In March of last year as the pandemic and lockdowns took hold, a café in Mareeba, North Queensland came up with the novel idea of customers paying for their coffee with rolls of toilet paper. The nationwide hoarding of bum fodder had seen the café itself run out of the prized item and the owners saw it as one way of replenishing their stock. It was also a bit of a beat up and the kind of story that the tabloids love to run as their oddball click bait.
Nevertheless the story was repeated in newspapers throughout the world including the Washington Post, who ran no explanation but simply stated that an Australian café was accepting toilet paper as a kind of currency. No doubt American readers conjured images of a family of four rocking up with a six pack to claim their coffee and breakfast spread.
The supermarket stampede for toilet paper during 2020’s lockdowns, both here and abroad was widely reported in the media. In Australia the standout story involved a group of burly women brawling over a trolley load of the stuff, the vision of which went viral and involved police charges being laid. The dunny paper Wrestlemania led to Coles and Woolies rationing the product and authorities assuring the public that shelves would soon be restocked.
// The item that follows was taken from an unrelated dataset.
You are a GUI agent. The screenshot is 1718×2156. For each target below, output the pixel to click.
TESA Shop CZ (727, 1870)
Despite last year’s initial outburst of hoarding, it appears we have learnt nothing. Here we are in 2021 with another lockdown in NSW and again the supermarket shelves have been stormed, denuded in minutes of the precious sanitary tissue. So what is it that provokes these sudden bursts of acartohygieiophobia – yes folks it’s the morbid fear of running out of toilet paper, sometimes known as ‘endrollaphobia’.
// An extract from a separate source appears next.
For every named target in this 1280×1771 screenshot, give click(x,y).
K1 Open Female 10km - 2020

It is something that psychologists have pondered over during the pandemic as they search for the deep rooted motives behind what is essentially an irrational obsession. One theory suggests that we have all suffered some kind of minor trauma in the past when it comes to running out of a roll. Whether we have been stuck in a public toilet or simply forgot to stock up at home, there is an immediate scatological dilemma.
Another suggests that at the announcement of a lockdown period we are immediately possessed by an illogical set of anxieties and feelings of insecurity that often override the real concerns – like masking up whenever required. Grabbing a 12 pack of Sorbent is akin to wrapping our misgivings in a kind of security blanket and maintaining our everyday normalcy. Hey, if you believe that bunkum, maybe it’s time you rushed out and bought a bidet!
One of the more unusual stories to appear from last year’s acartohygieiophobia epidemic was that of the Queensland family who bought 2,304 rolls online – mistakenly ordering ordering 48 boxes of 48 rolls instead of their usual box of 48. They estimated it would keep them in supply for the next 12 years, as well as guaranteeing a steady supply of lattes and cappuccinos whenever they were in Mareeba.
During the Great Depression in Australia, when toilet paper was not only scarce but unaffordable for many families, cut up pieces of newspaper were often a standard fixture in the backyard dunny. They did the job but often left an inky imprint of last week’s news on the hapless posterior. Whether anybody would resort to that kind of recycling today is open to question. The thought of having part of Miranda Devine’s venomous Daily Telegraph column imprinted, albeit in reverse, on my bum is just too nightmarish to contemplate!